▶ [CONSIGNE A] Indiquez si chacune des affirmations suivantes concorde avec le texte sur la nuit du Liban, en répondant par oui ou par non et en citant les mots décisifs du texte : (i) le service public de l’électricité ne fournit qu’une heure de courant par jour ; (ii) le nombre de familles soutenues par le diocèse de Batroun est passé de 250 à 2300 en cinq ans ; (iii) la reconstruction après l’explosion du port de Beyrouth est achevée.
▶ [CONSIGNE B] Veuillez citer, dans les entrées, le passage allant de la ligne contenant "This screenshot has width=406, height=229." jusqu’à la ligne contenant "This screenshot has height=302, width=571.", ces deux lignes comprises.

▶ [TEXTE EXTRAIT]
^^^^^^^^^^^^^^^^

La nuit du Liban
« Oh la la ! toutes ces lumières… et dire que chez nous il n’y a plus d’éclairage public, nulle part ! ».
Cette exclamation du Père Mounir alors que nous abordions le tunnel du Rond Point à St Etienne m’a touché. Oui, le Liban est dans la nuit, une nuit profonde que nous avons beaucoup de peine à imaginer…
Il n’y a plus de « lumière » au Liban parce que le service public de l’électricité ne fournit qu’une heure par jour de courant… après, chacun se débrouille avec des générateurs privés ou collectifs, mais cela coûte une fortune. L’état est défaillant dans ses missions essentielles. Les fonctionnaires ne sont plus ou mal payés du fait de la dévaluation de la livre libanaise. 82% de la population vit en dessous du seuil de pauvreté. Beaucoup de familles sont tombées dans la misère, à cause de l’incurie des responsables politiques. En deux ans le nombre de familles soutenues par le diocèse de Batroun a été multiplié par 10, passant de 250 à 2300.
Il n’y a plus de « lumière » au Liban, pour éclairer l’avenir immédiat des jeunes et des familles confrontés à un blocage incompréhensible des instances gouvernementales. Un mouvement de la société civile commencé en Octobre 2019 avait suscité une grande espérance. Il demandait un changement radical dans l’organisation de la gouvernance du Liban et un remplacement des dirigeants corrompus. Il n’a pas été entendu ! Cette impasse politique a éclaté au grand jour avec l’explosion du port de Beyrouth le 4 août 2020, faisant plus de 200 morts et des dizaines de milliers de sans abris ! Depuis, l’enquête sur les responsabilités de cette catastrophe est bloquée. La reconstruction n’a pas vraiment commencé. La capitale libanaise est toujours gravement défigurée.
Il n’y a plus de « lumière » au Liban pour espérer un avenir dans un pays dont toutes les structures sociales, économiques, financières sont effondrées. C’est le règne des mafias, de la débrouille et de tous les trafics pour survivre ! L’état s’est littéralement effacé et la corruption règne partout. Alors, on le comprend, l’hémorragie des élites et des cadres s’accélère. Plus de 150 000 personnes, ont quitté le Liban ces trois derniers mois ! Ce sont des médecins, des infirmières, des ingénieurs, des enseignants qui quittent leur pays la mort dans l’âme, désespérés des élites libanaises, cherchant, ailleurs un avenir pour leurs enfants.

^^^^^^^^^^^^^^^^

▶ [MATÉRIEL DE TRAVAIL]
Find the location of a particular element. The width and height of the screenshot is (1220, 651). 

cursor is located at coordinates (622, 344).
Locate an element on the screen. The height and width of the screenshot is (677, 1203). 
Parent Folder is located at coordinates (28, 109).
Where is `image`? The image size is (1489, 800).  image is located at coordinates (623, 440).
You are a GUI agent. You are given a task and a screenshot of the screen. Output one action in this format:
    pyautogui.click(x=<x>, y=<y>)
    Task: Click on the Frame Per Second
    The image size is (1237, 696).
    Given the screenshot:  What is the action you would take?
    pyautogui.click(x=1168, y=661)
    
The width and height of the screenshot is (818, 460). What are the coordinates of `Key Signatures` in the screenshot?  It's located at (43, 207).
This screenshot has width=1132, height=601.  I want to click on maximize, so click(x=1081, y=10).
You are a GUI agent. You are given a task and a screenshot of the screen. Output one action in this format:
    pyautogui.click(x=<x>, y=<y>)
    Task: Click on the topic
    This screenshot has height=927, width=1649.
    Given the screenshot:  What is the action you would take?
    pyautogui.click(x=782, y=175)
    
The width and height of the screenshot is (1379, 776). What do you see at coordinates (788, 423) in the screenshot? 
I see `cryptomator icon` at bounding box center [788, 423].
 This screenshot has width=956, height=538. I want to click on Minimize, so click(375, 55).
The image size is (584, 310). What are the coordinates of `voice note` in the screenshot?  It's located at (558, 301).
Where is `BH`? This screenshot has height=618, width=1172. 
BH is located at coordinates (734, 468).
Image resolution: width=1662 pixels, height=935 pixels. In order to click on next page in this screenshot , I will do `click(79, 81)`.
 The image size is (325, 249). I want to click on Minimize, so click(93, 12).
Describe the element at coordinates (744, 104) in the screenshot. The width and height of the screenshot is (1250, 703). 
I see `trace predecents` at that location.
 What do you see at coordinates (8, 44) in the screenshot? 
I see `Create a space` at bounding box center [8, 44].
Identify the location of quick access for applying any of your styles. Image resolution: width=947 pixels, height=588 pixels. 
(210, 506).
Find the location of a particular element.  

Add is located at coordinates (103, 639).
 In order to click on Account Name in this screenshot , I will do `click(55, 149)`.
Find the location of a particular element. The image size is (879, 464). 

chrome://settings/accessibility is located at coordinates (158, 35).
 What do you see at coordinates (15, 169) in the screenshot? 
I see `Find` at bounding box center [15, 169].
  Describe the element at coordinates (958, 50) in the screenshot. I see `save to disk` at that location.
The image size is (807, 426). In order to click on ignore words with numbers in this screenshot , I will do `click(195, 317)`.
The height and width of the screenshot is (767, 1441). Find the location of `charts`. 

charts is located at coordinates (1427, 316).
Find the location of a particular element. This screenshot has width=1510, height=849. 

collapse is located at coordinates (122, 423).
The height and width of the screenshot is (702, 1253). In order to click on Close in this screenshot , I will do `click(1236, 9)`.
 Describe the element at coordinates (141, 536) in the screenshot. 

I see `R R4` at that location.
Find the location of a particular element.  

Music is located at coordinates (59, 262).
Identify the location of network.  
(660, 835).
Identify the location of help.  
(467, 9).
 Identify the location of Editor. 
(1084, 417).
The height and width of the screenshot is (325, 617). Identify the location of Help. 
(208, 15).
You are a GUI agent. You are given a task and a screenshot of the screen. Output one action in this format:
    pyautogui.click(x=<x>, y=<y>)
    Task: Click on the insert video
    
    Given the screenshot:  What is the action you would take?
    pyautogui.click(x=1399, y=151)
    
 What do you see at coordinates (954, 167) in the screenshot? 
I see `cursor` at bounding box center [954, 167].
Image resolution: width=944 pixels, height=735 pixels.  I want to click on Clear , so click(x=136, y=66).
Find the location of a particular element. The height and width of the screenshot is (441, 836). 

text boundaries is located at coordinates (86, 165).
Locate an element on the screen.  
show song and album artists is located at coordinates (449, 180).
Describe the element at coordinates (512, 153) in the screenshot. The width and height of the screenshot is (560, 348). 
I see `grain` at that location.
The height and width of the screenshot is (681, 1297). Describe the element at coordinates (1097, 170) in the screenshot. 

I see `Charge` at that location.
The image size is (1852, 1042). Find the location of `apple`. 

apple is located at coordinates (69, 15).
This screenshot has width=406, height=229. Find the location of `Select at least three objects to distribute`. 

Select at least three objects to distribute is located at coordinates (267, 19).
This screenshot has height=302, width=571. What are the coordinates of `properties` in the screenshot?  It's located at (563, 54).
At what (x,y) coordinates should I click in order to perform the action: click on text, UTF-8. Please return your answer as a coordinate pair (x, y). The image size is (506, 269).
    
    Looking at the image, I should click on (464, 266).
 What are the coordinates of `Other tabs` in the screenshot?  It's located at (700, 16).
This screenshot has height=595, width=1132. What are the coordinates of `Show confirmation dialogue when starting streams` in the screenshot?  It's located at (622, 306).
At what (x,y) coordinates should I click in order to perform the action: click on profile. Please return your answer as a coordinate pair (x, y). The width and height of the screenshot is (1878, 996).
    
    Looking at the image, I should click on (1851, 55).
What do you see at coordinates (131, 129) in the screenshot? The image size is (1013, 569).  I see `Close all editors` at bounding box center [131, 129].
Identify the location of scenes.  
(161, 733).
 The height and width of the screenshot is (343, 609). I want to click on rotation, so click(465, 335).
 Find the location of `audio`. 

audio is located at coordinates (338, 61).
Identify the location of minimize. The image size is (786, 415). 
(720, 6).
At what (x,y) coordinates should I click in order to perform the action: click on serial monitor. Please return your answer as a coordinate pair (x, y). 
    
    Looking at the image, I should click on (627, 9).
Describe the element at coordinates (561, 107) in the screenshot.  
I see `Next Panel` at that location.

^^^^^^^^^^^^^^^^

▶ [RÉPONSE FINALE A]
(i) Oui : « le service public de l’électricité ne fournit qu’une heure par jour de courant ».
(ii) Non : « En deux ans le nombre de familles soutenues par le diocèse de Batroun a été multiplié par 10, passant de 250 à 2300. »
(iii) Non : « La reconstruction n’a pas vraiment commencé. »

▶ [RÉPONSE FINALE B]
This screenshot has width=406, height=229. Find the location of `Select at least three objects to distribute`. 

Select at least three objects to distribute is located at coordinates (267, 19).
This screenshot has height=302, width=571. What are the coordinates of `properties` in the screenshot?  It's located at (563, 54).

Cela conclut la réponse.